DATA EXTRACTS:

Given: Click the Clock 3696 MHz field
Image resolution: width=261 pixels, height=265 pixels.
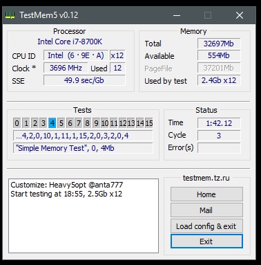Looking at the screenshot, I should click(66, 68).
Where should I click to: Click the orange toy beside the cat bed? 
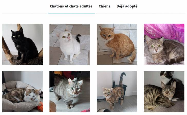point(40,106)

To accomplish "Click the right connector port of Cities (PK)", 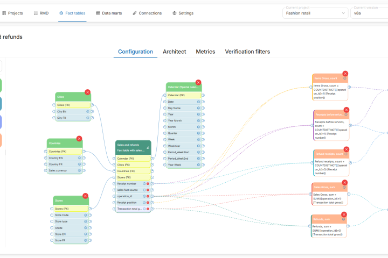I will (92, 105).
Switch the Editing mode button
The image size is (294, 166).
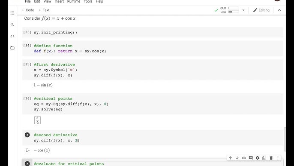coord(261,10)
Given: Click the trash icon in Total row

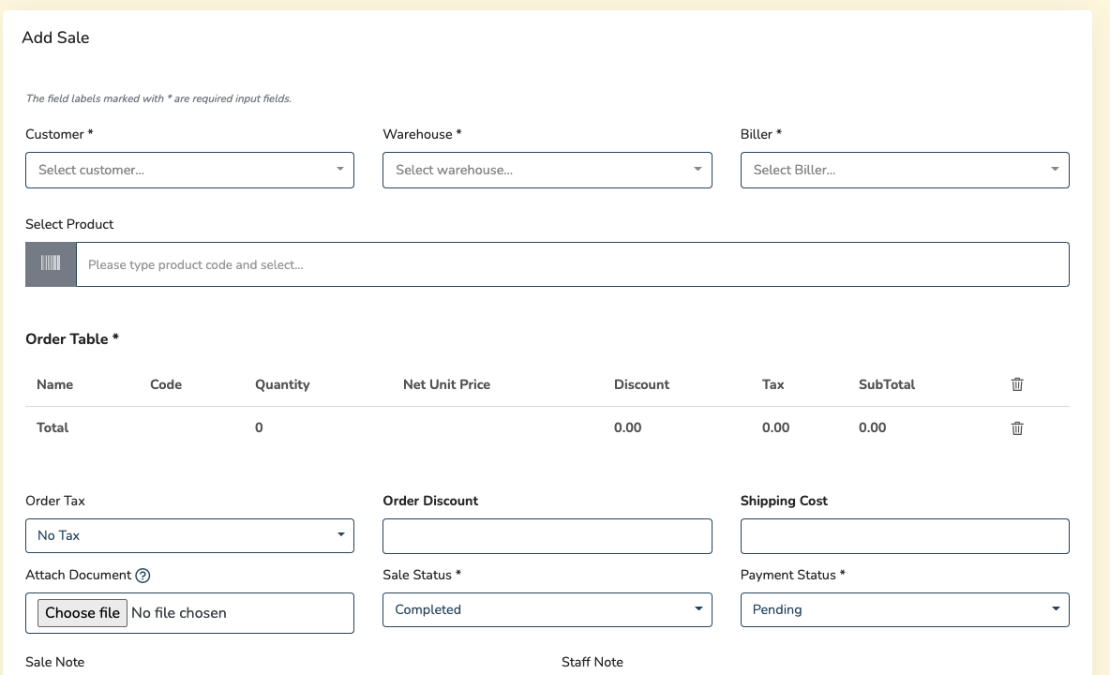Looking at the screenshot, I should (1017, 428).
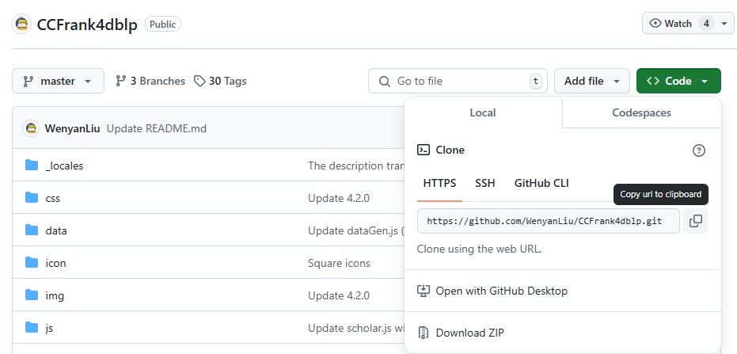Click the GitHub Desktop icon
The height and width of the screenshot is (354, 737).
pos(424,291)
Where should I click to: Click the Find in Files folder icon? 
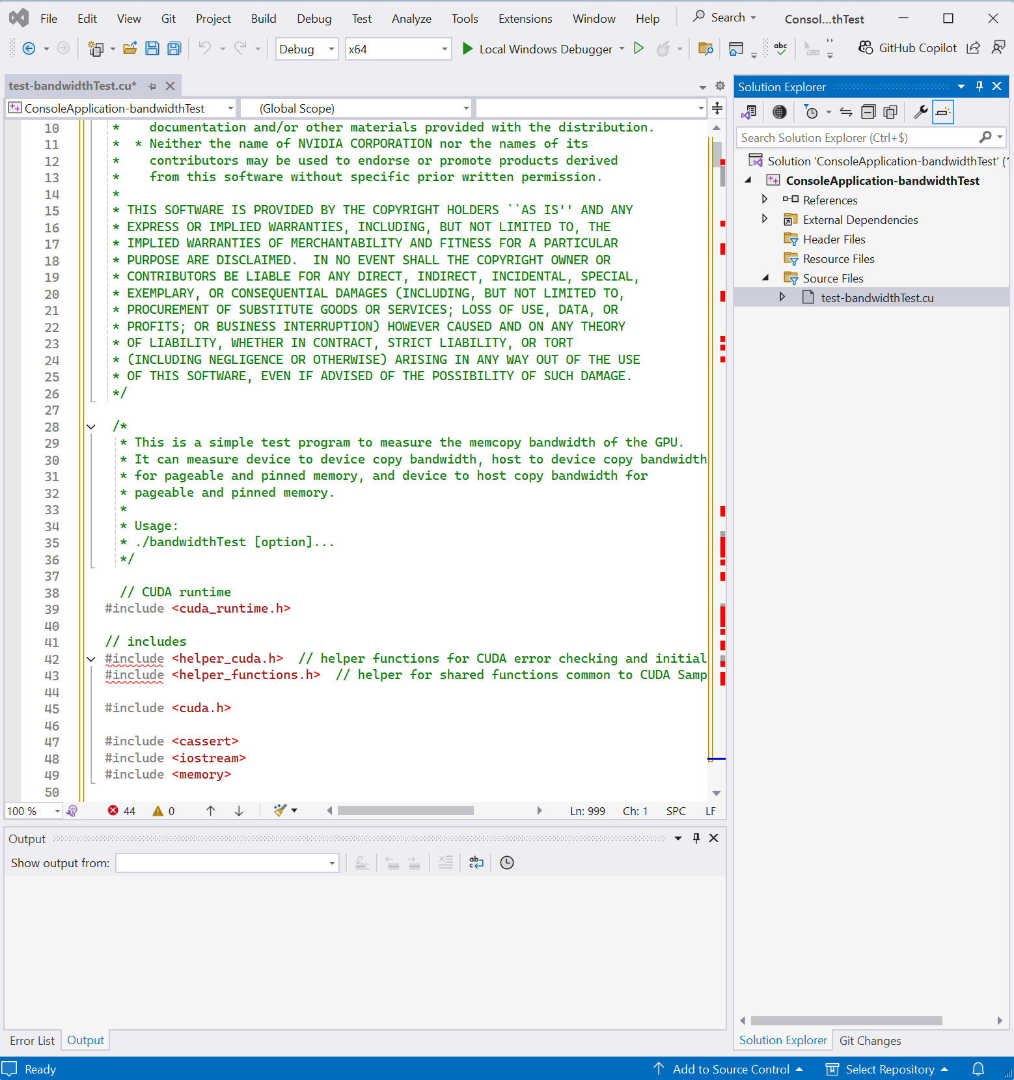[705, 48]
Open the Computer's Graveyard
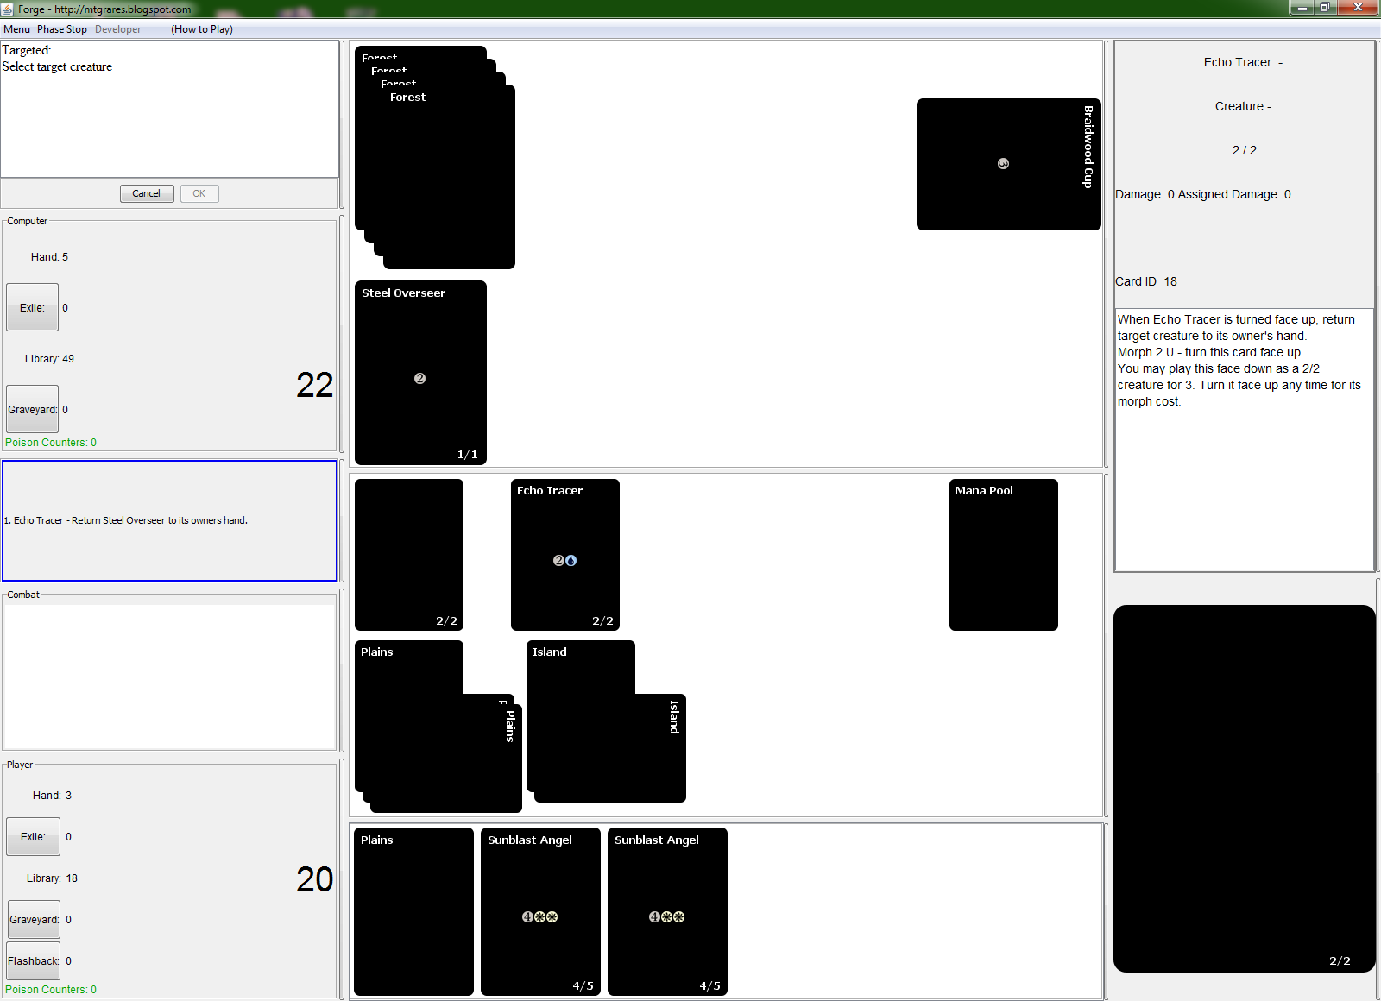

INSTRUCTIONS FOR THE TASK: The answer consists solely of the lines from the one holding "The image size is (294, 166)." through the final line of the records, both ends included, each duplicated exactly. Leave images out.

ANSWER AREA:
The image size is (294, 166).
coord(261,10)
Given: Click the trash icon in Total row

Looking at the screenshot, I should (1017, 428).
Click the GitHub Desktop icon
The height and width of the screenshot is (354, 737).
pos(424,291)
Where should I click to: Click the Find in Files folder icon? 
[705, 48]
Open the Computer's Graveyard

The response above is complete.